Bibliotecas by Alberto Manguel

Bibliotecas by Alberto Manguel

autor:Alberto Manguel [Manguel, Alberto]
La lengua: spa
Format: epub
editor: 2017


III

LA BIBLIOTECA COMO IMAGINACIÓN

Soñar un libro es tan fácil como difícil escribirlo

Honoré de Balzac, Le cabinet des antiques (1837)

En mi jardín, al otro lado de las ventanas de mi biblioteca, hay dos grandes sóforas. Durante el verano, cuando nos visitan amigos, nos sentamos y hablamos bajo ellas, a veces durante el día pero generalmente por la noche. Dentro de la biblioteca, mis libros distraen de la conversación y nos sentimos inclinados al silencio. Pero fuera, bajo las estrellas, la charla se hace más desinhibida, más variada y, curiosamente, más estimulante. El hecho de estar sentados a oscuras en el exterior parece conducir a una conversación más libre. La oscuridad invita a hablar. La luz es callada, o, como explica Henry Fielding en Amelia, «Tace, señora, es vela en latín».1

La tradición nos dice que fueron las palabras, no la luz, lo primero que surgió de la oscuridad primordial. Según una leyenda talmúdica, cuando Dios se dispuso a crear el mundo, las veintidós letras del alfabeto descendieron de su terrible y augusta corona y le suplicaron que llevara a cabo su tarea por su mediación. Dios accedió. Permitió que el alfabeto diera a luz al cielo y a la tierra en la oscuridad y que luego hiciera surgir el primer rayo de luz del centro de la tierra, de forma que traspasara la Tierra Santa e iluminara el universo entero.2 La luz, lo que tomamos por luz, nos dice Sir Thomas Browne, no es más que la sombra de Dios, cuyo brillo cegador hace imposibles las palabras.3 La espalda de Dios bastó para deslumbrar a Moisés, que tuvo que esperar a haber vuelto a la oscuridad del Sinaí para leer a su pueblo los mandamientos del Señor. San Juan, con economía digna de elogio, resumió la relación entre las letras, la luz y la oscuridad en una famosa frase: «En el principio era el Verbo».

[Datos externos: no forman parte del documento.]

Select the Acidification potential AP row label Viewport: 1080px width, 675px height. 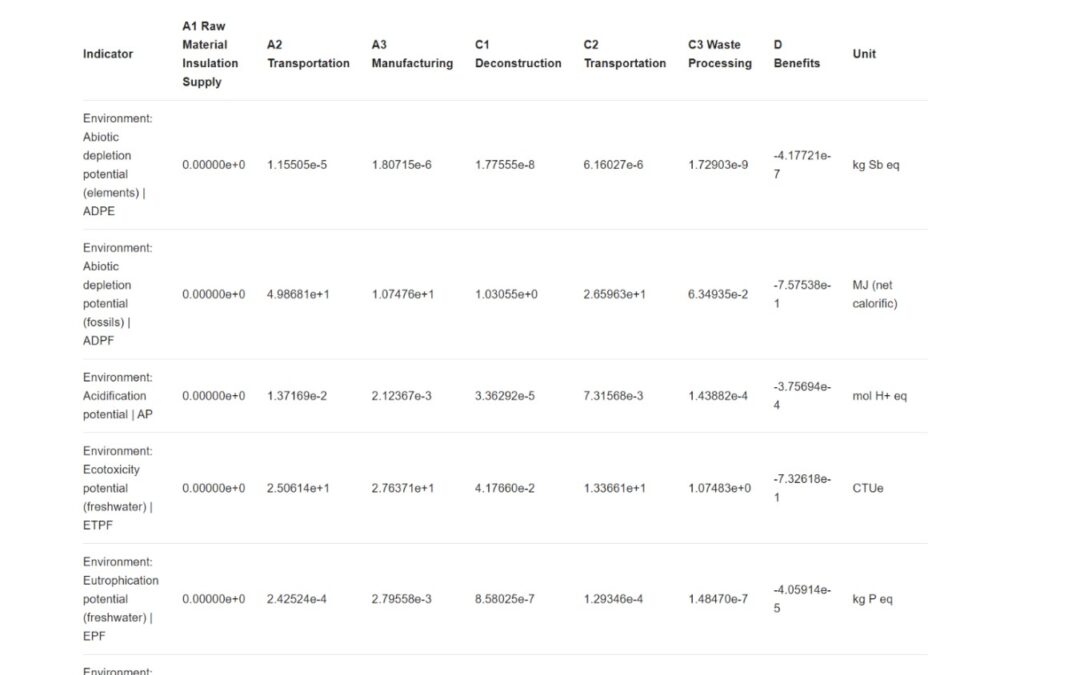pos(118,396)
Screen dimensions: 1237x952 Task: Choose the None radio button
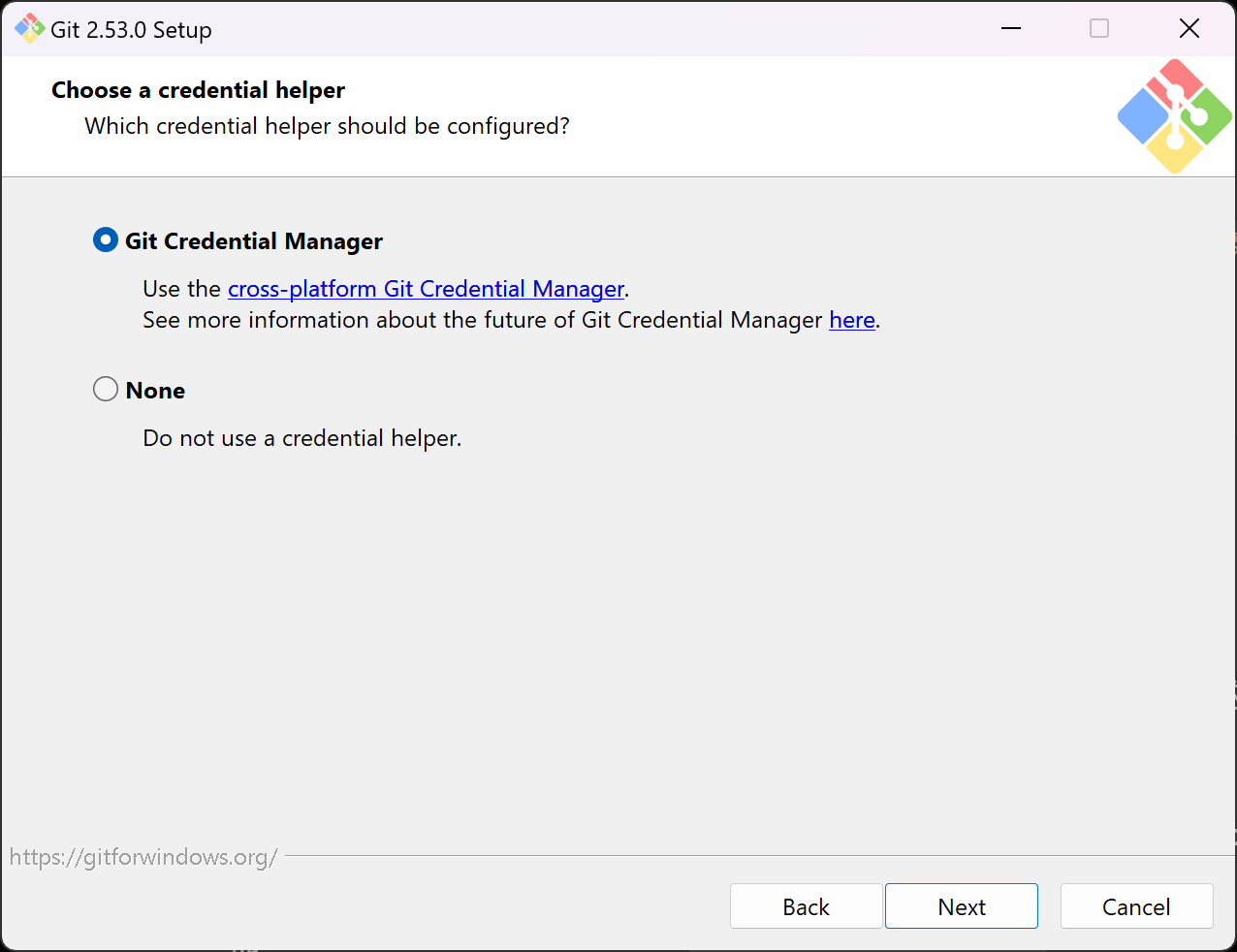(x=106, y=390)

La frase de San Juan describe la experiencia del lector. Como bien sabe todo lector de biblioteca, las palabras de la página exigen luz. La oscuridad, las palabras y la luz forman un círculo virtuoso. Las palabras crean la luz y luego lloran su desaparición. A la luz leemos, en la oscuridad hablamos. Mientras animaba a su padre a resistirse a morir, Dylan Thomas repetía al anciano estas palabras hoy famosas: «¡Lucha, lucha contra la luz que agoniza!»4 Y también Otelo, en su agonía, incapaz de pronunciar más palabras (las que le dan vida en la página), confunde la luz de las velas con la luz de la vida y las ve como una y la misma: «Apaga la luz», dice, «y apaga la luz luego».5 Las palabras exigen luz para ser leídas, pero ésta parece oponerse a la palabra hablada y activa. Cuando Thomas Jefferson llevó la lámpara de Argand a Nueva Inglaterra a mediados del siglo XVIII, se observó que la charla que acompañaba a las cenas antes iluminadas por la luz de las velas no era tan brillante como antes, porque aquellos que destacaban en la conversación ahora se retiraban a sus habitaciones para leer.